START
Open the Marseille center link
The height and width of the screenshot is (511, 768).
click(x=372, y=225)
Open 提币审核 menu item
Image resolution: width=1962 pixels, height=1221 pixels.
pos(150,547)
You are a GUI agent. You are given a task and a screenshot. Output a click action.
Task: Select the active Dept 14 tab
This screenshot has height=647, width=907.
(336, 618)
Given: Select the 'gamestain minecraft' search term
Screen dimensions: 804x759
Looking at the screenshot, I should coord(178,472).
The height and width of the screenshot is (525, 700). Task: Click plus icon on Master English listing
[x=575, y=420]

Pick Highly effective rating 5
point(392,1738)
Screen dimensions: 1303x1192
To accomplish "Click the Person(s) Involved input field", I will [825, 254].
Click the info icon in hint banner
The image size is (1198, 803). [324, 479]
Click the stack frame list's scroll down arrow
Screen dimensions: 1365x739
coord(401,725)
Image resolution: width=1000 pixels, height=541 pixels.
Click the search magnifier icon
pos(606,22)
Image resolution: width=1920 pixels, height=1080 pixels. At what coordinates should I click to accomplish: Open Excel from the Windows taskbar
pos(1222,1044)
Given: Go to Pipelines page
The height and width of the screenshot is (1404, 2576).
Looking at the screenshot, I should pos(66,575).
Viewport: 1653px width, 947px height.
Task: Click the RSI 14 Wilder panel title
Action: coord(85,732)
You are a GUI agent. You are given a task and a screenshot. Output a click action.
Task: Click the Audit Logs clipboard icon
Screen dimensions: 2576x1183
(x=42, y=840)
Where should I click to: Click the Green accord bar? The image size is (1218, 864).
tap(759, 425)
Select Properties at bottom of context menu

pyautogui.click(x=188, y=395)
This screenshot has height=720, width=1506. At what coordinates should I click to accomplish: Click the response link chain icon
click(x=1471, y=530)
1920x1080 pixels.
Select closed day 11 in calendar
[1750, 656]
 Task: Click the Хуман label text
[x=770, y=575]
END
Reproduce every item above verbatim, line by line, without altering any character.

Task answer:
Open the Marseille center link
The height and width of the screenshot is (511, 768).
click(x=372, y=225)
Open 提币审核 menu item
Image resolution: width=1962 pixels, height=1221 pixels.
pos(150,547)
You are a GUI agent. You are given a task and a screenshot. Output a click action.
Task: Select the active Dept 14 tab
This screenshot has height=647, width=907.
(336, 618)
Given: Select the 'gamestain minecraft' search term
Screen dimensions: 804x759
Looking at the screenshot, I should coord(178,472).
The height and width of the screenshot is (525, 700). Task: Click plus icon on Master English listing
[x=575, y=420]

Pick Highly effective rating 5
point(392,1738)
Screen dimensions: 1303x1192
To accomplish "Click the Person(s) Involved input field", I will [825, 254].
Click the info icon in hint banner
The image size is (1198, 803). [324, 479]
Click the stack frame list's scroll down arrow
Screen dimensions: 1365x739
coord(401,725)
Image resolution: width=1000 pixels, height=541 pixels.
Click the search magnifier icon
pos(606,22)
Image resolution: width=1920 pixels, height=1080 pixels. At what coordinates should I click to accomplish: Open Excel from the Windows taskbar
pos(1222,1044)
Given: Go to Pipelines page
The height and width of the screenshot is (1404, 2576).
Looking at the screenshot, I should pos(66,575).
Viewport: 1653px width, 947px height.
Task: Click the RSI 14 Wilder panel title
Action: coord(85,732)
You are a GUI agent. You are given a task and a screenshot. Output a click action.
Task: Click the Audit Logs clipboard icon
Screen dimensions: 2576x1183
(x=42, y=840)
Where should I click to: Click the Green accord bar? The image size is (1218, 864).
tap(759, 425)
Select Properties at bottom of context menu

pyautogui.click(x=188, y=395)
This screenshot has height=720, width=1506. At what coordinates should I click to accomplish: Click the response link chain icon
click(x=1471, y=530)
1920x1080 pixels.
Select closed day 11 in calendar
[1750, 656]
 Task: Click the Хуман label text
[x=770, y=575]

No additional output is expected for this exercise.